Nach dem Eröffnungsbully legten beide Teams mit hoher Intensität los. Hier bedrängt Tobias Wassmer – der Schweizer Mathematiker ist PhD-Student an der Universität Wien – den Oxforder MBA-Studenten Alex Dortok aus Toronto im Verteidigungsdrittel der Büffel. Unterwasserarchäologe Nick Bartos aus Denver lauert vor dem Tor der Wiener auf seine Chance, während im Hintergrund Martin Strauch aus Prag – er studiert internationale Betriebswirtschaft an der Universität Wien – seine Kreise zieht und auf eine Gelegenheit zu einem Angriff auf das Tor der Canadians wartet. Strauch konnte einige davon erfolgreich (mit)gestalten und wurde mit zwei Toren und drei Assists zum "Man of the Match" für Totonka gewählt.
Im Eishockey mit seiner relativ hohen Frequenz an Torschüssen ist der Torwart individuell gesehen der wichtigste Spieler eines Teams. Trotz raffinierten Winkelspiels musste Marc Orlainsky, Absolvent der juristischen Fakultät der Universität Wien, als erster hinter sich greifen und den Puck nach dem Führungstreffer der Canadians aus dem Netz holen. Insgesamt konnten die Oxforder den Vorarlberger Juristen drei Mal überwinden bevor dieser für das letzte Drittel den Platz im Tor an Neo-Totonka Ömer Cetin übergab. Der 22-jährige Student der transkulturellen Kommunikation erlernte das Eishockey beim EHC München und konnte als Mitglied der Türkischen Juniorennationalmannschaft schon WM-Erfahrung sammeln. Neben Cetin gilt dies noch für zwei weitere Spieler der Wiener: Martin Casanova (Kommunikationswissenschaften Universität Wien) aus Bruneck in Südtriol war Kapitän der italienischen U20-Nationalmannschaft und zog das Studium in Wien der Karriere als Eishockeyprofi vor. Dritter im Bunde der Spieler mit internationaler Erfahrung bei den Büffeln ist Flügelstürmer Harry Papazov aus Sofia.
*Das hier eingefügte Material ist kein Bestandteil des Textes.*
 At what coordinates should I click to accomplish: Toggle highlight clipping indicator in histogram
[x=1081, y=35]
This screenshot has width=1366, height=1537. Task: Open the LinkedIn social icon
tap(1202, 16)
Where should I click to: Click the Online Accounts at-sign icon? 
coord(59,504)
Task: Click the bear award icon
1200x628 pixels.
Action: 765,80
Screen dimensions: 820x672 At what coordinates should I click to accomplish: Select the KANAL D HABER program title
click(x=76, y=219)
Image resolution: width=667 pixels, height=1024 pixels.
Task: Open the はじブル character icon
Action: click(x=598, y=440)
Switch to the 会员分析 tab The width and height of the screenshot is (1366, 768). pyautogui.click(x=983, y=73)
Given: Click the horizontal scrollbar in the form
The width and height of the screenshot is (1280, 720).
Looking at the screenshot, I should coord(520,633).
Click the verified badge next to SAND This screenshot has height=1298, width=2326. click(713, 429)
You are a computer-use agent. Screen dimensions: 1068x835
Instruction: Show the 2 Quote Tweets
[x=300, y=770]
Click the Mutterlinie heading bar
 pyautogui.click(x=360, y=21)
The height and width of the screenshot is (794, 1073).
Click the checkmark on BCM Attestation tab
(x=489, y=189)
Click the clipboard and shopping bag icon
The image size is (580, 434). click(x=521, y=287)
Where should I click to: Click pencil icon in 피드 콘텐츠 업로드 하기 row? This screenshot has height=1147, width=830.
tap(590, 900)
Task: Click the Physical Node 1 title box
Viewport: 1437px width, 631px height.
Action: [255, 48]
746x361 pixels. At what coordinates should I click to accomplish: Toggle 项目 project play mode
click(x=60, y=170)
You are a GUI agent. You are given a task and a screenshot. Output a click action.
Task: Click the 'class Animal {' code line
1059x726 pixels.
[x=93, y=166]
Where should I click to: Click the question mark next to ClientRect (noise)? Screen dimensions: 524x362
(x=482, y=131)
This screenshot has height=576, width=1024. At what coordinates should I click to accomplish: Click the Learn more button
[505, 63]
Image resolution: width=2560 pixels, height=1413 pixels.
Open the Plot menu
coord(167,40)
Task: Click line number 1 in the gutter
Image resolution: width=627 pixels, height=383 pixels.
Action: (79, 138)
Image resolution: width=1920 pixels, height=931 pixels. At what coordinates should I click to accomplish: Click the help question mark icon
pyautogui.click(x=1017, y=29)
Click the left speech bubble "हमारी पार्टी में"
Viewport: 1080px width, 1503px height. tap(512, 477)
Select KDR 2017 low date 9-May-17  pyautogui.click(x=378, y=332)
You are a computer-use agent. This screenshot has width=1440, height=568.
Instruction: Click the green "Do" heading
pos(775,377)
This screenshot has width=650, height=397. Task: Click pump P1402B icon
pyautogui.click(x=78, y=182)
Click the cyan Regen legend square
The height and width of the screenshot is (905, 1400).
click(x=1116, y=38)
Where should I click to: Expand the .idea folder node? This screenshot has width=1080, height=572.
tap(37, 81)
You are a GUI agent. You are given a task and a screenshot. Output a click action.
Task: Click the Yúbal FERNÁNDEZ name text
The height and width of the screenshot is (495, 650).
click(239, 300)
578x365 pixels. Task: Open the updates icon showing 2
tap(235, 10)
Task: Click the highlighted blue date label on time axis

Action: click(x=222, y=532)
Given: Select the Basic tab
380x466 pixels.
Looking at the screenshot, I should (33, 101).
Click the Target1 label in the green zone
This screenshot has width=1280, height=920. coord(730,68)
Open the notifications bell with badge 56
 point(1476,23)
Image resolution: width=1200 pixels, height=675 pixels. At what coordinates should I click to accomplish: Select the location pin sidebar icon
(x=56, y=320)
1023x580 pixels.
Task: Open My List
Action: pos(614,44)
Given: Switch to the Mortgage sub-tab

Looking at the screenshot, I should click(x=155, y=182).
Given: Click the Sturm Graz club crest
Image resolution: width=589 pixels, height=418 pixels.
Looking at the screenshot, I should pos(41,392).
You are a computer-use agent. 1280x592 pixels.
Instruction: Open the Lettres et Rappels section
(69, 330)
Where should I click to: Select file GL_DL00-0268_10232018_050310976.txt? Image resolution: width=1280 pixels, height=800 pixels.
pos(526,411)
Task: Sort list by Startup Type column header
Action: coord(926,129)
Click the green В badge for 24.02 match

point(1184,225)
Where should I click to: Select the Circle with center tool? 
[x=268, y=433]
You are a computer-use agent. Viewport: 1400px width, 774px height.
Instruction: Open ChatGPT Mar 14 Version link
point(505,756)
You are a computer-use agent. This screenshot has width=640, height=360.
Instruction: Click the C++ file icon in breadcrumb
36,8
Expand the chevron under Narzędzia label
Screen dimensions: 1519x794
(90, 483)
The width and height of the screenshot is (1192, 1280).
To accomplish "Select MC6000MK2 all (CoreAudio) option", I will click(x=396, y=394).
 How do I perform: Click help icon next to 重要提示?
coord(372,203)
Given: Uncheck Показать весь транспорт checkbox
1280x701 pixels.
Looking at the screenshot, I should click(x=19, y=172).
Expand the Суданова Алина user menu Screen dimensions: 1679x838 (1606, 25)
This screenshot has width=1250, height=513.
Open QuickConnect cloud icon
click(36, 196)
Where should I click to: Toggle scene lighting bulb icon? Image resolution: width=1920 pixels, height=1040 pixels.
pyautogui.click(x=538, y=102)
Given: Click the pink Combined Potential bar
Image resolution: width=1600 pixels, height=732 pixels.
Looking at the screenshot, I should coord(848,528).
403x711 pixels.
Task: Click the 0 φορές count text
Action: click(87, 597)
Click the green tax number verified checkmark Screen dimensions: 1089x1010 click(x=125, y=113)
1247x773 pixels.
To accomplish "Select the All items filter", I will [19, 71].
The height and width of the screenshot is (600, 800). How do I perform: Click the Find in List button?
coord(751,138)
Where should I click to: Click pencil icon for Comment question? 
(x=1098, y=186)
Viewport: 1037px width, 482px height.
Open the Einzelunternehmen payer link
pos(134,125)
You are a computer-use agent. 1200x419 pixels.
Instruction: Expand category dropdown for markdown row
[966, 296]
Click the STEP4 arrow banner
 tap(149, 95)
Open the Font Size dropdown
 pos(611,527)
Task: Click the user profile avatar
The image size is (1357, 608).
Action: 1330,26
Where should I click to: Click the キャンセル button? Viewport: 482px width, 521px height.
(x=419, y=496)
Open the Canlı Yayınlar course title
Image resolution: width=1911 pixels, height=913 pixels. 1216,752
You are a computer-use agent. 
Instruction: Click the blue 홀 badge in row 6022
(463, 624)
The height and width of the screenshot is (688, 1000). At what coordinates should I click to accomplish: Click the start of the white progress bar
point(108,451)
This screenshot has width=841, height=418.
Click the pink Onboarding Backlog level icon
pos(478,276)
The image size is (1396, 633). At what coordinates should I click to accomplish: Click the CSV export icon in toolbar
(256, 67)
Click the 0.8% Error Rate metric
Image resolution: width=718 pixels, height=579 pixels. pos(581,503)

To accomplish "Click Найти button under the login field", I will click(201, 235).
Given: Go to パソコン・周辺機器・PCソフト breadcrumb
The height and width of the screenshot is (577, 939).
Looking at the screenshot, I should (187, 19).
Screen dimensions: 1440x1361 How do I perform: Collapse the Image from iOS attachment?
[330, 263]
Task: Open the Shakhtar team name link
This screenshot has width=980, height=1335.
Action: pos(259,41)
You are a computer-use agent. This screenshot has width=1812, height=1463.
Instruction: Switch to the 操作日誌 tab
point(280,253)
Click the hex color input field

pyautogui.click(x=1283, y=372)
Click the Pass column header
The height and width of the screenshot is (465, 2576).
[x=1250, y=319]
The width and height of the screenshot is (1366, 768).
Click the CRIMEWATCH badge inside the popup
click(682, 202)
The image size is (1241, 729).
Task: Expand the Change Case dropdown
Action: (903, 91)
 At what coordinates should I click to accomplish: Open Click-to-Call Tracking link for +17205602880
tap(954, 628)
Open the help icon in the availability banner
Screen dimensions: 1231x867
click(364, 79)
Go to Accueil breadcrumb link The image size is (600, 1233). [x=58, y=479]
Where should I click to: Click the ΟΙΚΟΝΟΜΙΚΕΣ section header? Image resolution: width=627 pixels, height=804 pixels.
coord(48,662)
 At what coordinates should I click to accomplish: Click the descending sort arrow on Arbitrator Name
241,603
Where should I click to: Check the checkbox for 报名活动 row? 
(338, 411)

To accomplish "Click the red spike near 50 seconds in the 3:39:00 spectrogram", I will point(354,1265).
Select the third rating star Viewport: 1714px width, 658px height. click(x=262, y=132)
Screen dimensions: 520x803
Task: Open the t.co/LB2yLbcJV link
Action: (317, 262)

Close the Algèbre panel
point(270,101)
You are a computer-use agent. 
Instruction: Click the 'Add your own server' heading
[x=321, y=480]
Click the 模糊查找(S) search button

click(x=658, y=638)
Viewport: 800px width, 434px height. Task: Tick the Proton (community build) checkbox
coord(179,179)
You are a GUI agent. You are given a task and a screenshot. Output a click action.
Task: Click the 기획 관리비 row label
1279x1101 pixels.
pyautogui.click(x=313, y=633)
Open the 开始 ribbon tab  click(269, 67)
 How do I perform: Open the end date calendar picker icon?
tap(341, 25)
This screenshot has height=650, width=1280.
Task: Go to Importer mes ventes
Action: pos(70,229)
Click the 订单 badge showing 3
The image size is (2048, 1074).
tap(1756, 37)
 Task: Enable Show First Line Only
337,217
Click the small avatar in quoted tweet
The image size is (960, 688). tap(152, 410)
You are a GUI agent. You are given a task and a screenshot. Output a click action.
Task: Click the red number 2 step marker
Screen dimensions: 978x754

Über Arbeit konnte sich Politikwissenschaft-Dissertant Ryan Berg aus Wisconsin im Tor der Oxforder nicht beklagen. Bis zum Ende des Mitteldrittels konnte Berg sein Team gut im Spiel halten. Hier können er und einer seiner Verteidiger, der Postdoc-Wissenschafter Rod Lubbock (weißer Helm), einen Treffer des Studenten Amadeus Gallmetzer von der Wirtschaftsuniversität Wien jedoch nicht verhindern. Berg und Lubbock, der einsame Brite bei den Canadians, sind die einzigen Spieler, die schon bei den vorigen beiden Spielen gegen Totonka dabei waren und somit das Gefühl kennen, den Büffeln das Fell abziehen zu wollen.
Zumindest könnte man glauben, das "Juggernaut Jacket" der Oxforder Cracks – hier getragen von Torhüter Ryan Berg auf Besuch in der Staatsoper – sei aus Büffelfell geschneidert. Woraus auch immer dieses Kleidungsstück gefertigt ist, es wird nach jedem Spiel dem mannschaftsintern bestimmten "Man of the Match" verliehen, der es bis zur Weitergabe – also auch in Vorlesungen und Übungen – ständig tragen darf. (Foto: Oxford University Icehockey Club)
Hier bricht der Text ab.